Whisper #1268

igor-yusupov · 2023-11-26T06:01:21Z

igor-yusupov
Nov 26, 2023

I have started to develop crate for whisper model based on tract: https://github.com/igor-yusupov/rusty-whisper/
So far it's all in pretty raw form, and it doesn't work accurately enough. In general, there is still a lot to be added).

Remember my issue #1202 ? I was able to change the architecture of the model so that I could run with tract.

The only bug right now that I can't fix is the inference speed.
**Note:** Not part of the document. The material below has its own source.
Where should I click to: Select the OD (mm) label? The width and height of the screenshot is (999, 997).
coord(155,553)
The inference speed is 3 times slower than the inference speed in python. I tried to speed it up using parallel computing, it became almost comparable to the python version without parallelism). I opened #1217 and if you can improve, I'll keep working on the crate.

kali · 2023-11-27T07:11:56Z

kali
Nov 27, 2023
Maintainer

Hey, kudos, this is a nice achievement !

Did you figure out if one of the model is particularly responsible for the slowdown?
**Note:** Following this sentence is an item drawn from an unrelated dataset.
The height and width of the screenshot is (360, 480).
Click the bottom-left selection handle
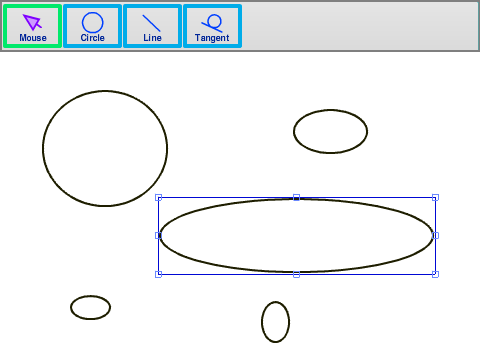159,274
TBH it may be all of them... Huge models on "non-small" computers were never a priority.

0 replies

igor-yusupov · 2023-11-27T07:51:10Z

igor-yusupov
Nov 27, 2023
Author

yes, both of them, but the encoder model is especially slower)
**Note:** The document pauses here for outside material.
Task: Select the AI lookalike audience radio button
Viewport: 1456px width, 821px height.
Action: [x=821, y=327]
I thought it wasn't a particularly large model, it's quite possible to run it on a mobile device: https://github.com/ggerganov/whisper.cpp/tree/master/examples/whisper.objc

My goal is to make smth like that but with Rust. I've seen commits related to fp16, maybe I should look in that direction?

1 reply

kali Nov 27, 2023
Maintainer

300MB is already in the realm of 4x or 5x the size of models for which tract has been specifically optimized. But that's good news, it means there may be a margin of progression there :)

If your target is intel, fp16 will be useless. It is beneficial on ARMV8.2 devices. It could help on Apple Silicon, but we have a f32 multiplier on AMX (apple undocumented matrix multiplier co-processsor), while the f16 will use the regular SIMD unit for now, so not sure which one will be faster. (it should be relatively easy to craft AMX fp16 multipliers)

Testing the code on fp16 could be interesting to know if at least the model works (some models do not tolerate it, but it's pretty rare).

kali · 2023-11-27T08:13:16Z

kali
Nov 27, 2023
Maintainer

Top 3 for the encoder (Intel). Pretty big surprise, Softmax dominates at 50%, not the matrix product. Softmax impl in tract is pretty simple, so there is a potential for big gains there. The matrix multiplier is at 26% only (it usually clocks at 85%-95% or so).

Most time consuming operations
 * Softmax                6 nodes: 1387.528 ms/i 49.3%
 * LirMatMulUnary        50 nodes: 754.545 ms/i 26.8%
 * Mul                   68 nodes: 171.252 ms/i  6.1%

0 replies

kali · 2023-11-27T08:53:37Z

kali
Nov 27, 2023
Maintainer

For decoder, it's like I expected. Two first operators are the matrix multiplication, and they account for more than 95%.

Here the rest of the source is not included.